First one I remember making is a TOS P1, made out of Sculpey and modeled after the one in the Technical Manual. It was done at the scale shown in the TM, so it was somewhat oversized, and the emitter was far from screen-accurate (and it was a little lumpy); but hey, we all gotta start somewhere.
Later on, when I was in college, I bought a TOS communicator replica at a con. Which looked much better than my poor attempt at a phaser... and yet I still liked the phaser better, because it was something I'd made with my own hands. For all its faults, I was still proud of it.
Then a few years ago, I bought the John Long P1 replica kit.
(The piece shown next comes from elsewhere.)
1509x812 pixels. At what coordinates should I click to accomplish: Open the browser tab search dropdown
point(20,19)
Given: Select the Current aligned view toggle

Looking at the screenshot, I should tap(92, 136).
I was afraid my construction and painting skills weren't up to the task of making it yet, and to be honest the shape wasn't quite what I was expecting (I was used to the slightly more teardrop-shaped one in "The Making of Star Trek" that I'd pored over as a kid), so I made my own blank based on the TMOST photos (again out of Sculpey, but this time not so lumpy) and learned resin casting so I could practice assembling and painting until I felt I could put together the "real" one without wasting my money. After bad paint jobs on the first couple of tries, they actually started looking pretty good, enough that a couple of my Trekkie friends begged for copies, which I made for them. Then I got a 3D printer and modeled a couple of P1 variants, and now I have a nice little display of phasers on my wall... and I still haven't managed to put the actual kit together!
But that kit was what led me to really get into making prop replicas (even things that aren't phasers!) and striving for as much accuracy as I can manage.